Tool assembled from a few different packages to quickly search pdfs files It will:
- Scan a directory for pdf, text or image files
- Keep a cache of the file contents and indexes and keep file hash to detect renamings to avoid reprocessing files (doesn't account for duplicate files)
- Extract plain text from files using
pdf-text-reader
andtesseract.js
- Index extracted text
- Allow searching using meilisearch engine, can be done through:
- CLI, grep-like prompt tool
- Web interface with launched server
I wanted to search in a bunch of pdf files, quickly. I used to use pdfgrep but that was a bit slow even with the cache and the cache didn't last for long. I thought it'b be funnier to make my own tool rather than modifying pdfgrep to extend the cache lifespan.
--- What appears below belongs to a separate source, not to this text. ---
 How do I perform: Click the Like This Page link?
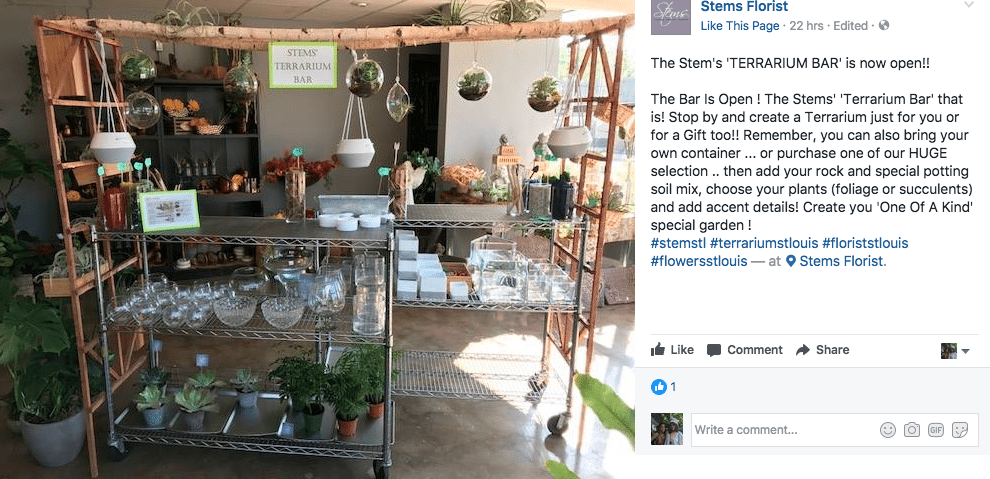pyautogui.click(x=740, y=26)
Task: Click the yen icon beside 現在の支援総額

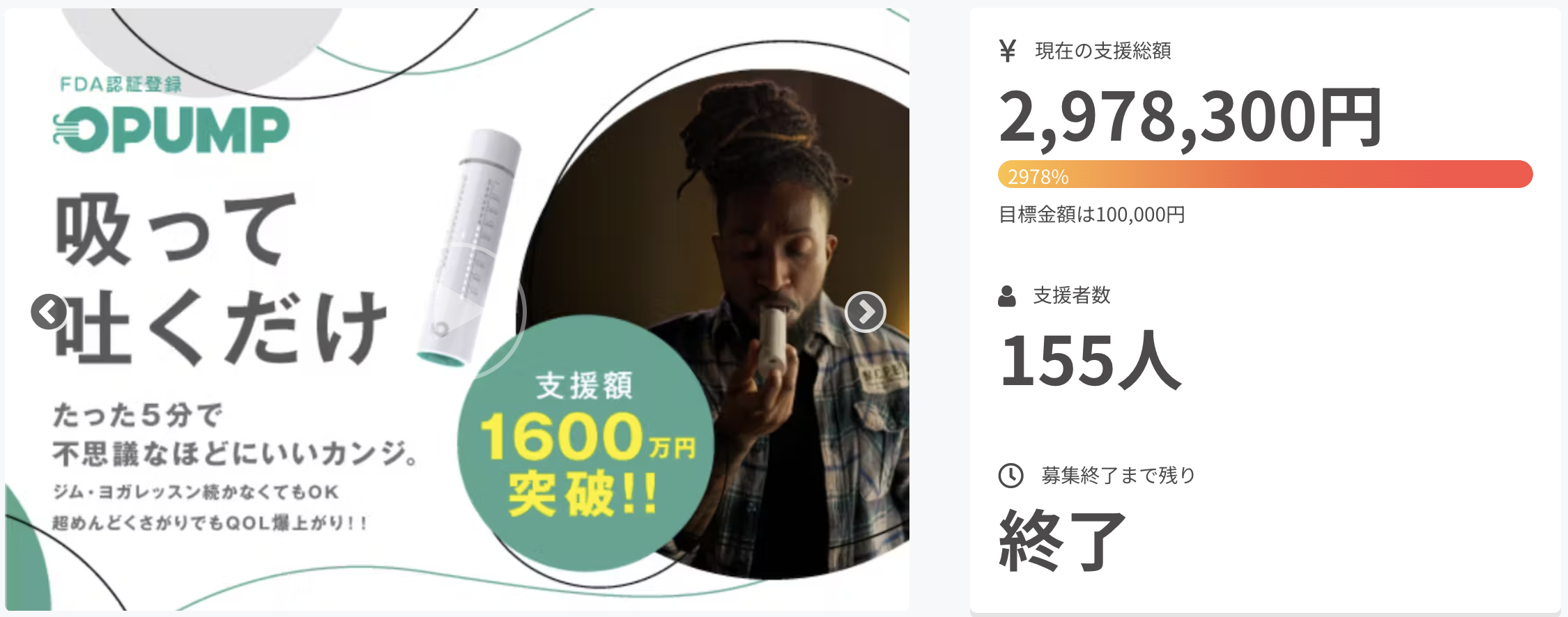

- Remove ghost keys from index, the search should not include missing files based on the cached index.
- Also, I suggest not removing them from the text cache since they can be later used if the file is found again (related to the first point)
- The elasticlunr index hit the max callstack while being serialized. I reckon it'd hit it again evantuaally if I just try to increase the limit so that's deprecated.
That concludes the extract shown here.